» **The task**: In your copy of the records, include every word exactly and no pictures.

:::

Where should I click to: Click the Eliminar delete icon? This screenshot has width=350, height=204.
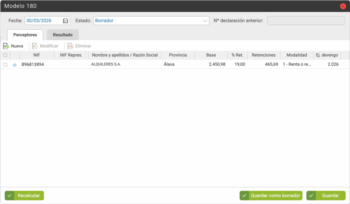pyautogui.click(x=70, y=46)
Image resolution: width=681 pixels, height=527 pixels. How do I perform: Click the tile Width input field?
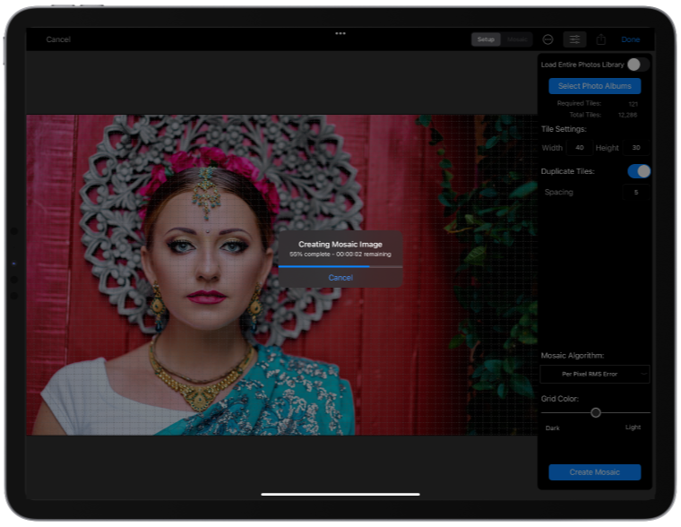click(579, 148)
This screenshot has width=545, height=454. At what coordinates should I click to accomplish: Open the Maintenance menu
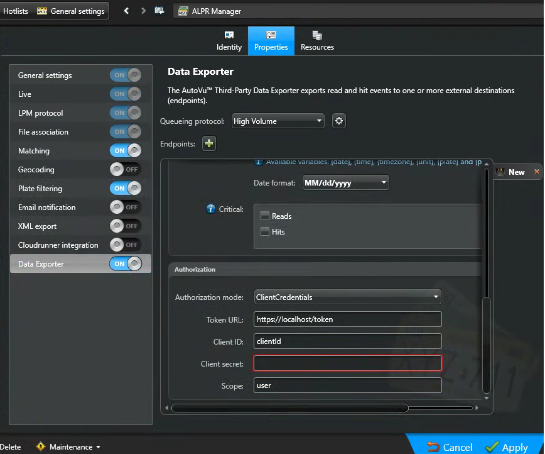tap(69, 447)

:::

» **Answer box**:
Where should I click to: Click the Eliminar delete icon? This screenshot has width=350, height=204.
pyautogui.click(x=70, y=46)
Image resolution: width=681 pixels, height=527 pixels. How do I perform: Click the tile Width input field?
click(579, 148)
This screenshot has width=545, height=454. At what coordinates should I click to accomplish: Open the Maintenance menu
tap(69, 447)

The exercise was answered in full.